Denpasar (ANTARA) -
Transaksi Kartu Kredit Indonesia (KKI) pemerintah daerah di Bali berbasis pembayaran digital Quick Response Code Indonesian Standard (QRIS) menembus Rp17,92 miliar pada 2025 berdasarkan data Kantor Perwakilan Bank Indonesia Provinsi Bali.
“Realisasi transaksi KKI semakin meningkat dengan preferensi menggunakan QRIS,” kata Kepala Perwakilan BI Bali Erwin Soeriadimadja di Denpasar, Jumat.
Bank sentral itu menyebutkan realisasi KKI pemerintah daerah di Bali pada 2025 total mencapai Rp18,12 miliar, atau melonjak dibandingkan 2024 sebesar Rp3,69 miliar dan pada 2023 sebesar Rp120 juta.
Dari realisasi Rp18,12 miliar itu, sebesar Rp17,92 miliar di antaranya memanfaatkan KKI QRIS dan sisanya Rp293,73 juta menggunakan KKI Fisik.
Adapun indeks elektronifikasi transaksi pemerintah daerah (ETPD) di sembilan kabupaten/kota dan pemerintah provinsi di Bali hingga semester I-2025 mencapai rata-rata di atas 91 persen.

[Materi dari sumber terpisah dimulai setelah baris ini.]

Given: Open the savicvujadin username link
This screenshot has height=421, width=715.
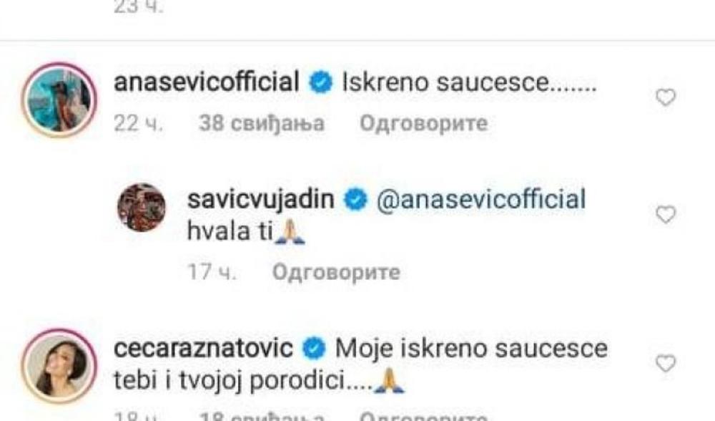Looking at the screenshot, I should 261,199.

Meski begitu, pihaknya mendorong agar realisasi belanja daerah menggunakan KKI bisa ditingkatkan dan perlu lebih masif terutama menggunakan KKI daring dalam pengadaan melalui katalog elektronik.
Sementara itu, transaksi digital khususnya untuk penerimaan pajak/retribusi pada 2025 juga menunjukkan tren positif.

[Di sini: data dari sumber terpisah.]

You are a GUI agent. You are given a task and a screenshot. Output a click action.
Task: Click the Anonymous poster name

Pada periode itu, porsi penggunaan metode digital untuk penerimaan pajak dan retribusi telah mencapai 46,82 persen dengan realisasi mencapai Rp8,46 triliun, meningkat dibandingkan 2024 sebesar Rp5,07 triliun.

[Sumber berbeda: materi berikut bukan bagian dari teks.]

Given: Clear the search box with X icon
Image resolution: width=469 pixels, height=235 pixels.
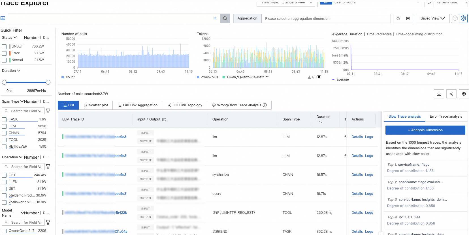Looking at the screenshot, I should point(215,18).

Sedangkan porsi metode konvensional sebesar 46,65 persen dan nondigital 5,75 persen.
“Realisasi penerimaan pajak dan retribusi kanal digital menunjukkan tren peningkatan,” kata dia.
Adapun BI Bali mencermati masih terdapat ruang peningkatan penerimaan retribusi dan pajak dengan menggunakan kanal digital dan QRIS.
Transaksi secara elektronik melalui digitalisasi baik untuk penerimaan dan belanja, ujar dia, mampu mendorong efisiensi transaksi daerah.